VA Privileges and Elections committee to vote on the Equal Rights Amendment to ban sex discrimination. VA is one of 15 states opposed to providing for the equal treatment of women & girls under the U.S. Constitution.
However, the House committee under Republican Chairman, Delegate Mark Cole of Fredericksburg is not expected to vote again on ERA this year; therefore nullifying any hopes for passage.
In response, United 4 Equality, LLC has invited some MD and DC residents to convene on the Key Bridge that connects Rosslyn, VA and Washington, DC today, Feb. 5th from 1pm - 4pm toting red heart balloons and ERA signs. Their message to the VA Assembly is "If VA is for Lovers, then Love America's Daughters and Sons equally and pass the ERA!"
Will it make a difference if Virginia, Florida, Missouri and Illinois vote against the 1972 ERA this year?
• The ERA today is just three states short of victory.
• ERA votes extend beyond state lines to impact the lives of all women- whether single, married, separated, divorced, widowed, gay, straight, with children or without children in the US.
• What impacts women - impacts men and children too.
• Defeat of ERA is counter to curbing the human rights abuses of women and girls worldwide.
• U.S. servicewomen are risking their lives to protect and defend a constitution that does not protect or defend them as full citizens.
You bet it matters.
14 other states that voted against the federal ERA during the 1970s are: Alabama, Arizona, Arkansas, Florida, Georgia, Illinois, Louisiana, Mississippi, Missouri, North Carolina, Oklahoma, Nevada, South Carolina, and Utah.
Given our current economic downturn, how could any state vote against Team USA today?
Maybe none, if the 35-state majority that supports the Equal Rights Amendment got into the game versus sitting on the bench eating hotdogs and drinking beers.
The full text of the infamous Equal Rights Amendment reads:
Section 1. Equality of rights under the law shall not be denied or abridged by the United States or by any state on account of sex.
Section 2. The Congress shall have the power to enforce, by appropriate legislation, the provisions of this article.
Section 3. This amendment shall take effect two years after the date of ratification.
Practically speaking, the ERA limits the power of government to control women lives. It would apply the highest standard of judicial review that is used to protect persons of every race, creed and nationality and apply it to 'sex'. U.S. laws past, present and future would substitute the term ‘male’ or ‘female’ with 'person', so that privileges and policies that favor one sex over another would be extended to benefit both sexes equally.
The Equal Rights Amendment (ERA) was written in 1921 by Dr. Alice Paul, a republican who held doctoral degrees in Economics and in Civil Law. Dr. Paul recognized nearly a century ago that a constitutional amendment was necessary to guarantee the economic, political, social and civil rights of women would not be subject to government tyranny.

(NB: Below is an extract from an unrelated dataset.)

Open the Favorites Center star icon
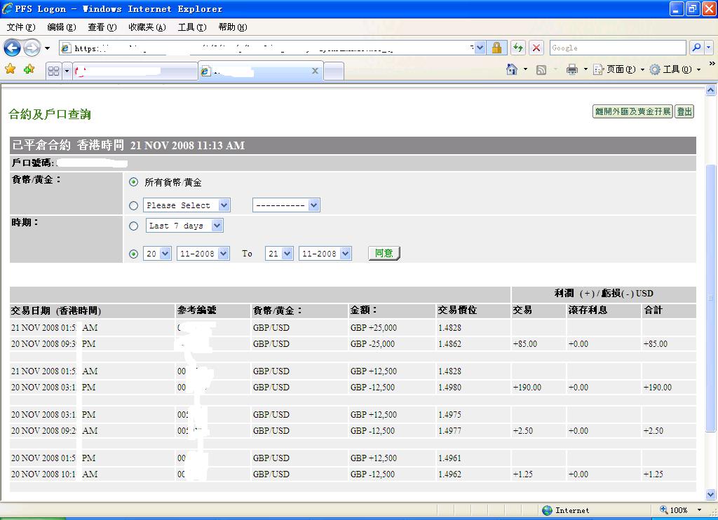 coord(11,69)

Republicans added ERA to their platform in 1940 followed by the Democrats in 1944. It was not until 1972 that a bipartisan Congress finally achieved the 2/3 approval needed to send ERA out to the states. But it came with a hitch. Congress imposed a seven-year time limit for ratification after taking 51 years to pass ERA themselves. Even with the three-year extension, ERA was assumed to have expired in 1982 just three states shy of victory.
A decade later, the 27th "Madison" Amendment originally written in 1789 was ratified by Congress after 203 years. Their action prompted a legal analysis by the University of VA as to its implications for ERA's continuation. Their findings resulted in a plausible argument for pursuing the final three states needed. The Congressional Research Service concurred that their conclusion holds promise.
WHERE ERA STANDS TODAY:
Since WWII, the U.S. government has urged every country to include an equal rights amendment in their national charter while failing to do so itself. With the inclusion of the 13, 14th and 15th Amendments to free slaves in the 1800s, granting women their inalienable rights also is hardly a radical concept.
January 2011, Supreme Court Justice Antonin Scalia affirmed that sex discrimination is not yet prohibited under the U.S. Constitution. The final decision rests with legislatures who enact laws that represent the Will of the People.
Taking years to enact, laws can be erased in an instant by Congress or state legislature. Alternatively, a constitutional amendment requires a 2/3 majority in Congress + 38 states to overturn.
Without an ERA, women have faced an uphill battle against discriminatory laws, policies and practices based on two-century-
America's extensive social problems will not disappear without addressing the fundamental structure of society that remains mired in the past. One could deduce that America without the Equal Rights Amendment is the equivalent of nurturing the body while ignoring the brain. Neither functions well without the other. Progress is stagnant and prosperity impossible.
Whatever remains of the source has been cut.